This is long before Wartsila's All Outside Cruiser (which was eventually built as Royal Princess), was even thought of. Yet despite this, most cabins were initially without bathrooms. To achieve the all outside arrangement, a cabin plan similar to the Bibby cabins on P&O seems to have been employed with cabins in interlocking sets of 4, 2x2 berth and 2x4berth. In the 4 berths, the window wa s reached across the desk where the cabin narrowed to accommodate within it, a 2 berth arrangement.
The ship originally seems to have had enclosed promenades on the Promenade deck, and the forward half of the saloon deck. Her main public rooms consisted of a Music Saloon with dance floor and forward views, 2 cafes, a Cinema, Library, Ladies and Gents Hairdressers, Friendship bar, smoking saloon, and the Rusalka bar by an aft pool which was heated and enclosed by a sliding glass roof (a la France). On the bridge deck there was also a small public space which seems to have been given floor to ceiling glass and is referred to as the Verandah and White Nights bar.
The deckplans show as space outside on the boat deck which is noted as swimming pool on the later plans, and dance floor on the early plans (an outdoor dance floor?). Is this a misprint or was it a forerunner of the solution the Birka Paradise now has with a pool with a retractable dancefloor covering?
Her First Substantial Refit
By the early 80s, she had undergone her first substantial refit, which substantially extended the superstructure forward on the Saloon deck and boat decks. This involved removing some of the forward cabins on boat deck, and according to the literature, created a double height space incorporating the music saloon and lounge. The other major change was to extend the 2 cafes to the full width of the ship, incorporating the forward part of the enclosed promenades.
Fast forward to 1990 and the Alex is in Singapore for a refit when the Soviet Union collapses and the money stops flowing. Enter Gerry Herrod, fresh from selling a luxury cruise line and by 1991 he purchases the vessel and she enters a very very long refit in Piraeus. If the previous refit was substantial, this was revolutionary. Almost the entire cabin accommodation appears to have been scooped out and rebuilt. Gone is the notion of almost all outside, and in its place comes all en suite. The ship re-entered service in Nov 93 as Marco Polo. In the rebuild, the cabins were built out to the side of the ship, eliminating the enclosed promenades once and for all.
The forward double height public room was transformed into a single level theatre and new cabins installed in what would have been the balcony level. Only the area above the stage is now double height. In redesigning this space, unfortunately they eliminated both forward facing public rooms.
The White nights bar and Verandah space aft of the bridge were also given over to cabins and the superstructure extended aft. New spaces astern included Scotts bar on the boat deck, which is the 'night spot' on the ship. A Gym/ Spa above and whirlpools on the deck above that. All topped off by a heli-pad, completing the expedition image.

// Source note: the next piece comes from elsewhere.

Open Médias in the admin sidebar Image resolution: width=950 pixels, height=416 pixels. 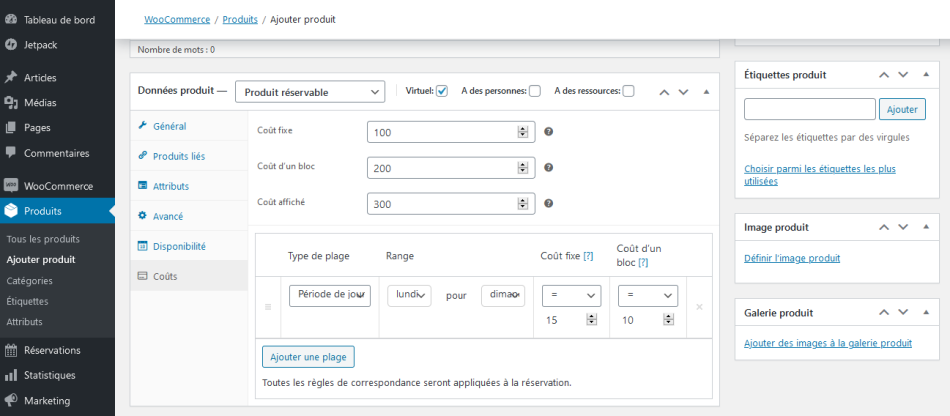pos(40,102)
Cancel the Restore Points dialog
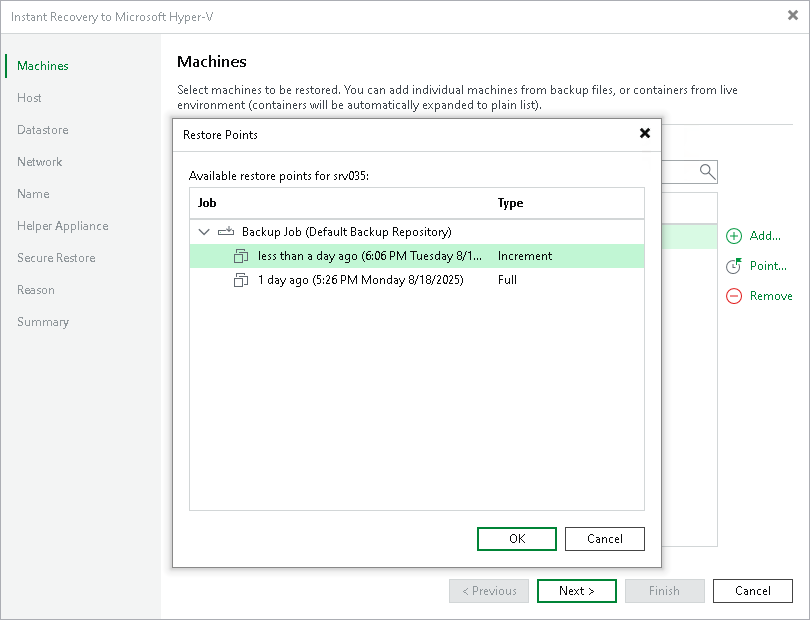 click(604, 538)
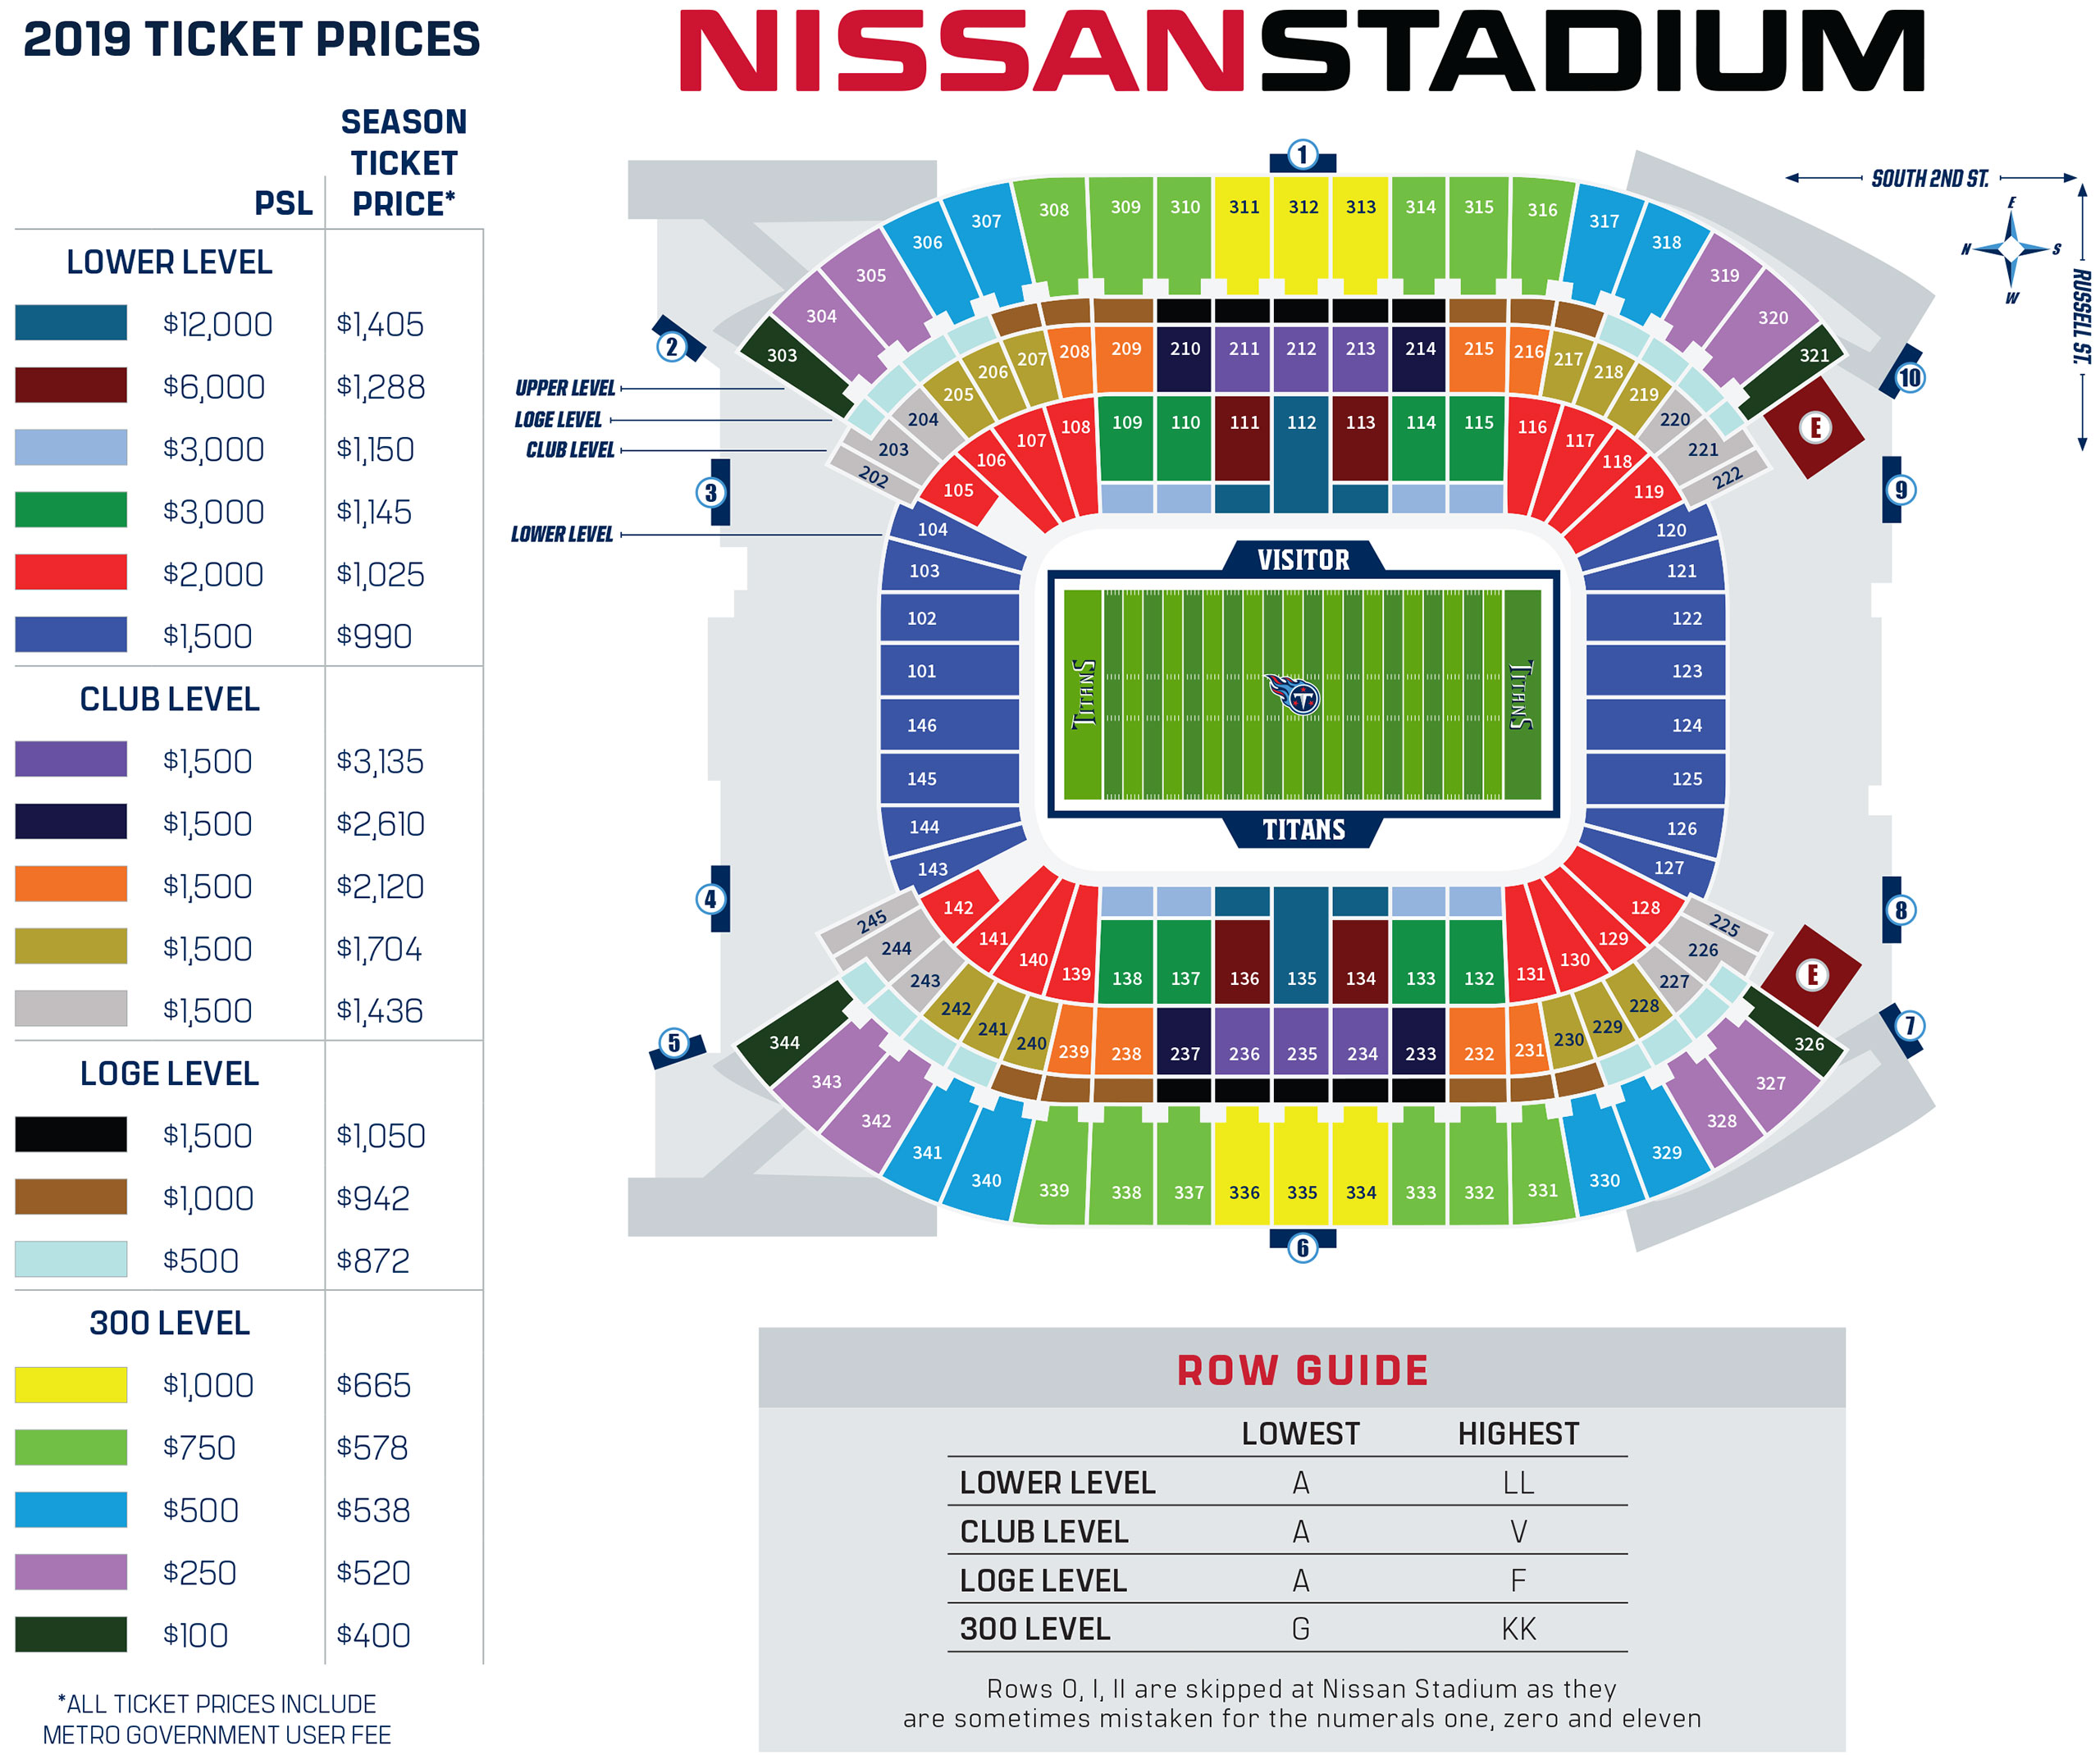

Down on the Saloon deck, the full transformation also took place. The 2 cafe's were merged into a single full-width bar, now the Captain's club. Aft, the accommodation was extended to the full width of the ship. The Cinema, Smoking room and Friendship bars went, replaced by boutiques and the Palm Garden space. And a Lido restaurant was created in an areas that was once toilets, haridressers and changing rooms around the aft pool. The enclosure was also eliminated, meaning all pools were now outside.
Cruise and Maritime Voyages
Now she is operated by Cruise and Maritime Voyages, targetting the British Market, and here's a few thoughts on the experience. Arriving at Tilbury terminal, was rather like entering 'gods waiting room', with the overwhelming majority of the passengers being the post retirement crowd. We boarded slightly later than expected and after finding our outside cabin, I was impressed. It was well laid out and fitted, with sufficient storage space and no obvious serious wear and tear. The public spaces were similarly well kept, modern without glitz.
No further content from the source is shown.